Bu çelişkinin uzun süre devam etmesi mümkün değildi, çünkü
Türkiye'nin petrol yatakları yoktu.
Beyaz Türkler İslamofobilerini bir an kenara bıraksalar, AK
Parti'nin bu ülke için tarihin bahşettiği bir mucize olduğunu fark
edeceklerdi. Soyup soğana çevirdikleri, toplumsal barışın devleti
birarada tutamayacak kadar zayıfladığı bir ülkeyi, siyasal ve
ekonomik olarak bir mahvoluştan kurtaracak, bu arada onların da
haklarına riayet, tüm darbe teşebbüslerine “Le havle” diyerek
tahammül edecek diri ama milli bir aktörün ortaya çıkışı, ancak
şükredilecek bir durumdu.
AK Parti, hem darbelere direnir, hem de ülkeye muzazzam bir sıçrama
yaşatırken, Kürt, Alevi, dindar, Ermeni, Kıbrıs ve sosyal
adaletsizlik sorunlarını da kucağında buldu.
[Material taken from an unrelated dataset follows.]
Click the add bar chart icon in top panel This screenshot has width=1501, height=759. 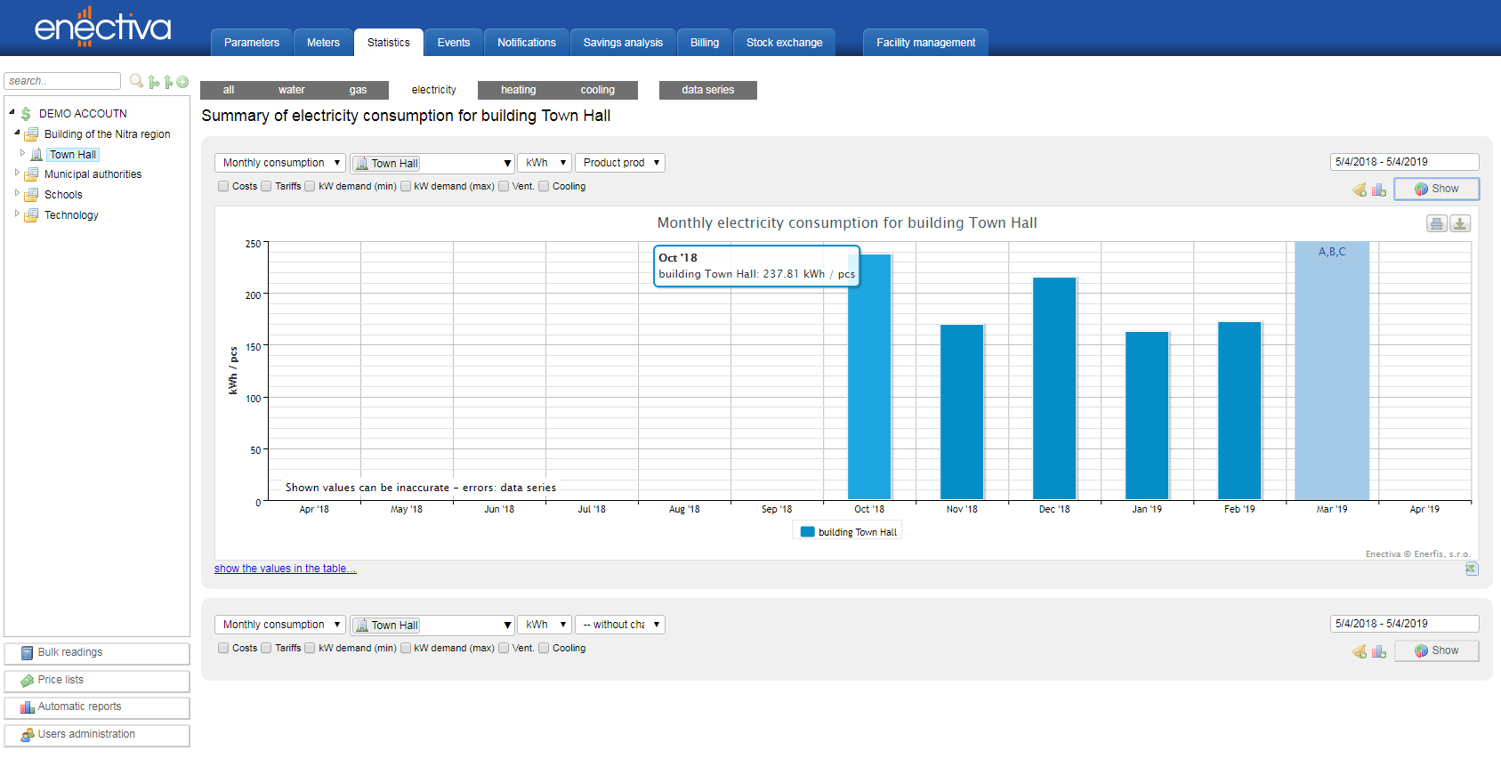click(1379, 190)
Bürokrasinin kendisine
karşı çalıştığı, kapatma davalarının açıldığı, muhtıraların ve
cumhuriyet mitinglerinin, siyasi cinayet ve katliamların eksik
olmadığı bir süreçte, tüm bu tehditlerle baş etmek, aynı anda
ülkeyi dünyanın 16. ekonomisi haline getirmek, IMF'ye borcu
sıfırlarken, Merkez Bankası'nın rezervlerine rekor kırdırmak, tek
gücü olan oylarını arttırmak bir mucize değilse neydi?